--- START Record list ---

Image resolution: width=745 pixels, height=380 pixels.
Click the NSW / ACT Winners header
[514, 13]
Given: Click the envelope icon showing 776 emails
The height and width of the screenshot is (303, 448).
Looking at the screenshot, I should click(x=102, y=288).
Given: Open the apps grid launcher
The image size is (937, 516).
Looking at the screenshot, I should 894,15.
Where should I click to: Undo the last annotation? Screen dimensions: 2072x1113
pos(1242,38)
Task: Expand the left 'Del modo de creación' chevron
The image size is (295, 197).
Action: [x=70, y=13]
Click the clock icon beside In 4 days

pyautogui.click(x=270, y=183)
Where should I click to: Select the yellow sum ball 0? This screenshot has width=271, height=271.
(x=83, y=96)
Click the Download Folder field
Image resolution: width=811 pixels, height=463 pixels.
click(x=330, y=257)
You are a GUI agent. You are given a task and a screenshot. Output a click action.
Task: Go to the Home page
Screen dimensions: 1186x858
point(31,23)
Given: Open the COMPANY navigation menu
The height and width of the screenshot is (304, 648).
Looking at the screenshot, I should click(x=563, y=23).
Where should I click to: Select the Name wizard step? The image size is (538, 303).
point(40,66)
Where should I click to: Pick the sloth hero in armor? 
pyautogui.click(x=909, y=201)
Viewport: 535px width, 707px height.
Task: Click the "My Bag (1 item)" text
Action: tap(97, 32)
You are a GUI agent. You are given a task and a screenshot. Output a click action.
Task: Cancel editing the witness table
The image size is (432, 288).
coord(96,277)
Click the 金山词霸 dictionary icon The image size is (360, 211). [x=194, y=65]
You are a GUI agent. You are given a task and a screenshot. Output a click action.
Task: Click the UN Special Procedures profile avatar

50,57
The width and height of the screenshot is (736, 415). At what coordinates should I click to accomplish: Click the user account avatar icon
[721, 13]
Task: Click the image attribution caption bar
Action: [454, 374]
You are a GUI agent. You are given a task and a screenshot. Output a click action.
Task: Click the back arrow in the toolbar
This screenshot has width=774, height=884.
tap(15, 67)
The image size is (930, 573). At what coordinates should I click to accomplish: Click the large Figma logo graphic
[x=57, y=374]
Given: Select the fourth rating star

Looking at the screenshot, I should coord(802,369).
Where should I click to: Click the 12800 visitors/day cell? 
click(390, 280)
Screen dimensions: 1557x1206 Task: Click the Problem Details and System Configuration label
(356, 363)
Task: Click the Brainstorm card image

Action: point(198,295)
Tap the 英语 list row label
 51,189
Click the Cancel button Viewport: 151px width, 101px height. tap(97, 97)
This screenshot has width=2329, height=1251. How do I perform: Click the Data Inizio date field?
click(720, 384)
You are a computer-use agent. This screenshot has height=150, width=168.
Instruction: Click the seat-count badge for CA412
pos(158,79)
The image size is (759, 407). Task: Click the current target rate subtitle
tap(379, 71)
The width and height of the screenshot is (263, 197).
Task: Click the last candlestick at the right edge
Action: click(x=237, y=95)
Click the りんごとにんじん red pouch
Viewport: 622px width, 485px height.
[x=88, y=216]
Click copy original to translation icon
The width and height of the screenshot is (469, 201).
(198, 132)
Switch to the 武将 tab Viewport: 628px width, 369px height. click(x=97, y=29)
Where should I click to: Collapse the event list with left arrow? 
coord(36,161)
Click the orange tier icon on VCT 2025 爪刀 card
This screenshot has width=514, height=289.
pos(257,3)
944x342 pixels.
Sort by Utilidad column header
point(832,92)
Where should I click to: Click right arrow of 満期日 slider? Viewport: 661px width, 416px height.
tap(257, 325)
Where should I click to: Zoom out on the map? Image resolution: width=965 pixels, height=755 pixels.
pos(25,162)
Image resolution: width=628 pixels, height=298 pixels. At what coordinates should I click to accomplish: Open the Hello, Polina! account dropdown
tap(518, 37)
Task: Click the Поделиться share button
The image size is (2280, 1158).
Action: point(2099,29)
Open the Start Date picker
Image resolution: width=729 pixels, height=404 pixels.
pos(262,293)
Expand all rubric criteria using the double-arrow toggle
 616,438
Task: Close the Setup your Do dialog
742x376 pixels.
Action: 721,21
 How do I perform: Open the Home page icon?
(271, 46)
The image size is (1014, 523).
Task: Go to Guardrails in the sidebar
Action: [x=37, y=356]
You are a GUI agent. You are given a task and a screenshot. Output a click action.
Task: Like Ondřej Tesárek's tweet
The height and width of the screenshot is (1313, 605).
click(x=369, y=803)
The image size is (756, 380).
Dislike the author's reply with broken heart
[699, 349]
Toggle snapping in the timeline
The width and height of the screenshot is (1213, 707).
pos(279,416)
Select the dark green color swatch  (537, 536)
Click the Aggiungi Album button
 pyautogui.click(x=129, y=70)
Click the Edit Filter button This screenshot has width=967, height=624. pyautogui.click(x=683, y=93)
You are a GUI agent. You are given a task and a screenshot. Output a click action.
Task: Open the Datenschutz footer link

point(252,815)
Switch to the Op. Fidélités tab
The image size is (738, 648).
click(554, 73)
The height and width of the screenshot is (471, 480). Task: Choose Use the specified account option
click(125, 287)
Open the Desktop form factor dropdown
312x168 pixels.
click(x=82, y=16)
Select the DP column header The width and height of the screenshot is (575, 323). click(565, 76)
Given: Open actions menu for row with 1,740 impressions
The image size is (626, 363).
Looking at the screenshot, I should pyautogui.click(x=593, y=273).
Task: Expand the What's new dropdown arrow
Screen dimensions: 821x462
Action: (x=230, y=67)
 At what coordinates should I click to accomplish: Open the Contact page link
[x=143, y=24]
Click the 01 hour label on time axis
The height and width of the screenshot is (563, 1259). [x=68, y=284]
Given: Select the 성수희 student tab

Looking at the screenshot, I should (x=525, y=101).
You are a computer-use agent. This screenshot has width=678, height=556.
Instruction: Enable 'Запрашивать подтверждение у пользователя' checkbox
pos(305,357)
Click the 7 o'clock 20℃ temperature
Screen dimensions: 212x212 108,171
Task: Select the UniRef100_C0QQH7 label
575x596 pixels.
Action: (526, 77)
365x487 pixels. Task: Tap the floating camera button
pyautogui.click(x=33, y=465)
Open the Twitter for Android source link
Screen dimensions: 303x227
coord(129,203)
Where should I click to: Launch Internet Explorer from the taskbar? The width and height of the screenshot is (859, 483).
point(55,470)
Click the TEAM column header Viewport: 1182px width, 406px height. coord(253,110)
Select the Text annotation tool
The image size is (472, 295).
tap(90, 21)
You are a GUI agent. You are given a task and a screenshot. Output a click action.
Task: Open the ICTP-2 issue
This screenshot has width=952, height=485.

--- END Record list ---

# Instructions for the task
Convert every line of the rows above into a Markdown table with two columns, No. and Line. Put each line's sequence number under No. and leave out blank lines.

# Exercise solution
| No. | Line |
|---|---|
| 1 | Image resolution: width=745 pixels, height=380 pixels. |
| 2 | Click the NSW / ACT Winners header |
| 3 | [514, 13] |
| 4 | Given: Click the envelope icon showing 776 emails |
| 5 | The height and width of the screenshot is (303, 448). |
| 6 | Looking at the screenshot, I should click(x=102, y=288). |
| 7 | Given: Open the apps grid launcher |
| 8 | The image size is (937, 516). |
| 9 | Looking at the screenshot, I should 894,15. |
| 10 | Where should I click to: Undo the last annotation? Screen dimensions: 2072x1113 |
| 11 | pos(1242,38) |
| 12 | Task: Expand the left 'Del modo de creación' chevron |
| 13 | The image size is (295, 197). |
| 14 | Action: [x=70, y=13] |
| 15 | Click the clock icon beside In 4 days |
| 16 | pyautogui.click(x=270, y=183) |
| 17 | Where should I click to: Select the yellow sum ball 0? This screenshot has width=271, height=271. |
| 18 | (x=83, y=96) |
| 19 | Click the Download Folder field |
| 20 | Image resolution: width=811 pixels, height=463 pixels. |
| 21 | click(x=330, y=257) |
| 22 | You are a GUI agent. You are given a task and a screenshot. Output a click action. |
| 23 | Task: Go to the Home page |
| 24 | Screen dimensions: 1186x858 |
| 25 | point(31,23) |
| 26 | Given: Open the COMPANY navigation menu |
| 27 | The height and width of the screenshot is (304, 648). |
| 28 | Looking at the screenshot, I should click(x=563, y=23). |
| 29 | Where should I click to: Select the Name wizard step? The image size is (538, 303). |
| 30 | point(40,66) |
| 31 | Where should I click to: Pick the sloth hero in armor?  |
| 32 | pyautogui.click(x=909, y=201) |
| 33 | Viewport: 535px width, 707px height. |
| 34 | Task: Click the "My Bag (1 item)" text |
| 35 | Action: tap(97, 32) |
| 36 | You are a GUI agent. You are given a task and a screenshot. Output a click action. |
| 37 | Task: Cancel editing the witness table |
| 38 | The image size is (432, 288). |
| 39 | coord(96,277) |
| 40 | Click the 金山词霸 dictionary icon The image size is (360, 211). [x=194, y=65] |
| 41 | You are a GUI agent. You are given a task and a screenshot. Output a click action. |
| 42 | Task: Click the UN Special Procedures profile avatar |
| 43 | 50,57 |
| 44 | The width and height of the screenshot is (736, 415). At what coordinates should I click to accomplish: Click the user account avatar icon |
| 45 | [721, 13] |
| 46 | Task: Click the image attribution caption bar |
| 47 | Action: [454, 374] |
| 48 | You are a GUI agent. You are given a task and a screenshot. Output a click action. |
| 49 | Task: Click the back arrow in the toolbar |
| 50 | This screenshot has width=774, height=884. |
| 51 | tap(15, 67) |
| 52 | The image size is (930, 573). At what coordinates should I click to accomplish: Click the large Figma logo graphic |
| 53 | [x=57, y=374] |
| 54 | Given: Select the fourth rating star |
| 55 | Looking at the screenshot, I should coord(802,369). |
| 56 | Where should I click to: Click the 12800 visitors/day cell?  |
| 57 | click(390, 280) |
| 58 | Screen dimensions: 1557x1206 Task: Click the Problem Details and System Configuration label |
| 59 | (356, 363) |
| 60 | Task: Click the Brainstorm card image |
| 61 | Action: point(198,295) |
| 62 | Tap the 英语 list row label |
| 63 |  51,189 |
| 64 | Click the Cancel button Viewport: 151px width, 101px height. tap(97, 97) |
| 65 | This screenshot has width=2329, height=1251. How do I perform: Click the Data Inizio date field? |
| 66 | click(720, 384) |
| 67 | You are a computer-use agent. This screenshot has height=150, width=168. |
| 68 | Instruction: Click the seat-count badge for CA412 |
| 69 | pos(158,79) |
| 70 | The image size is (759, 407). Task: Click the current target rate subtitle |
| 71 | tap(379, 71) |
| 72 | The width and height of the screenshot is (263, 197). |
| 73 | Task: Click the last candlestick at the right edge |
| 74 | Action: click(x=237, y=95) |
| 75 | Click the りんごとにんじん red pouch |
| 76 | Viewport: 622px width, 485px height. |
| 77 | [x=88, y=216] |
| 78 | Click copy original to translation icon |
| 79 | The width and height of the screenshot is (469, 201). |
| 80 | (198, 132) |
| 81 | Switch to the 武将 tab Viewport: 628px width, 369px height. click(x=97, y=29) |
| 82 | Where should I click to: Collapse the event list with left arrow?  |
| 83 | coord(36,161) |
| 84 | Click the orange tier icon on VCT 2025 爪刀 card |
| 85 | This screenshot has width=514, height=289. |
| 86 | pos(257,3) |
| 87 | 944x342 pixels. |
| 88 | Sort by Utilidad column header |
| 89 | point(832,92) |
| 90 | Where should I click to: Click right arrow of 満期日 slider? Viewport: 661px width, 416px height. |
| 91 | tap(257, 325) |
| 92 | Where should I click to: Zoom out on the map? Image resolution: width=965 pixels, height=755 pixels. |
| 93 | pos(25,162) |
| 94 | Image resolution: width=628 pixels, height=298 pixels. At what coordinates should I click to accomplish: Open the Hello, Polina! account dropdown |
| 95 | tap(518, 37) |
| 96 | Task: Click the Поделиться share button |
| 97 | The image size is (2280, 1158). |
| 98 | Action: point(2099,29) |
| 99 | Open the Start Date picker |
| 100 | Image resolution: width=729 pixels, height=404 pixels. |
| 101 | pos(262,293) |
| 102 | Expand all rubric criteria using the double-arrow toggle |
| 103 |  616,438 |
| 104 | Task: Close the Setup your Do dialog |
| 105 | 742x376 pixels. |
| 106 | Action: 721,21 |
| 107 |  How do I perform: Open the Home page icon? |
| 108 | (271, 46) |
| 109 | The image size is (1014, 523). |
| 110 | Task: Go to Guardrails in the sidebar |
| 111 | Action: [x=37, y=356] |
| 112 | You are a GUI agent. You are given a task and a screenshot. Output a click action. |
| 113 | Task: Like Ondřej Tesárek's tweet |
| 114 | The height and width of the screenshot is (1313, 605). |
| 115 | click(x=369, y=803) |
| 116 | The image size is (756, 380). |
| 117 | Dislike the author's reply with broken heart |
| 118 | [699, 349] |
| 119 | Toggle snapping in the timeline |
| 120 | The width and height of the screenshot is (1213, 707). |
| 121 | pos(279,416) |
| 122 | Select the dark green color swatch  (537, 536) |
| 123 | Click the Aggiungi Album button |
| 124 |  pyautogui.click(x=129, y=70) |
| 125 | Click the Edit Filter button This screenshot has width=967, height=624. pyautogui.click(x=683, y=93) |
| 126 | You are a GUI agent. You are given a task and a screenshot. Output a click action. |
| 127 | Task: Open the Datenschutz footer link |
| 128 | point(252,815) |
| 129 | Switch to the Op. Fidélités tab |
| 130 | The image size is (738, 648). |
| 131 | click(554, 73) |
| 132 | The height and width of the screenshot is (471, 480). Task: Choose Use the specified account option |
| 133 | click(125, 287) |
| 134 | Open the Desktop form factor dropdown |
| 135 | 312x168 pixels. |
| 136 | click(x=82, y=16) |
| 137 | Select the DP column header The width and height of the screenshot is (575, 323). click(565, 76) |
| 138 | Given: Open actions menu for row with 1,740 impressions |
| 139 | The image size is (626, 363). |
| 140 | Looking at the screenshot, I should pyautogui.click(x=593, y=273). |
| 141 | Task: Expand the What's new dropdown arrow |
| 142 | Screen dimensions: 821x462 |
| 143 | Action: (x=230, y=67) |
| 144 |  At what coordinates should I click to accomplish: Open the Contact page link |
| 145 | [x=143, y=24] |
| 146 | Click the 01 hour label on time axis |
| 147 | The height and width of the screenshot is (563, 1259). [x=68, y=284] |
| 148 | Given: Select the 성수희 student tab |
| 149 | Looking at the screenshot, I should (x=525, y=101). |
| 150 | You are a computer-use agent. This screenshot has width=678, height=556. |
| 151 | Instruction: Enable 'Запрашивать подтверждение у пользователя' checkbox |
| 152 | pos(305,357) |
| 153 | Click the 7 o'clock 20℃ temperature |
| 154 | Screen dimensions: 212x212 108,171 |
| 155 | Task: Select the UniRef100_C0QQH7 label |
| 156 | 575x596 pixels. |
| 157 | Action: (526, 77) |
| 158 | 365x487 pixels. Task: Tap the floating camera button |
| 159 | pyautogui.click(x=33, y=465) |
| 160 | Open the Twitter for Android source link |
| 161 | Screen dimensions: 303x227 |
| 162 | coord(129,203) |
| 163 | Where should I click to: Launch Internet Explorer from the taskbar? The width and height of the screenshot is (859, 483). |
| 164 | point(55,470) |
| 165 | Click the TEAM column header Viewport: 1182px width, 406px height. coord(253,110) |
| 166 | Select the Text annotation tool |
| 167 | The image size is (472, 295). |
| 168 | tap(90, 21) |
| 169 | You are a GUI agent. You are given a task and a screenshot. Output a click action. |
| 170 | Task: Open the ICTP-2 issue |
| 171 | This screenshot has width=952, height=485. |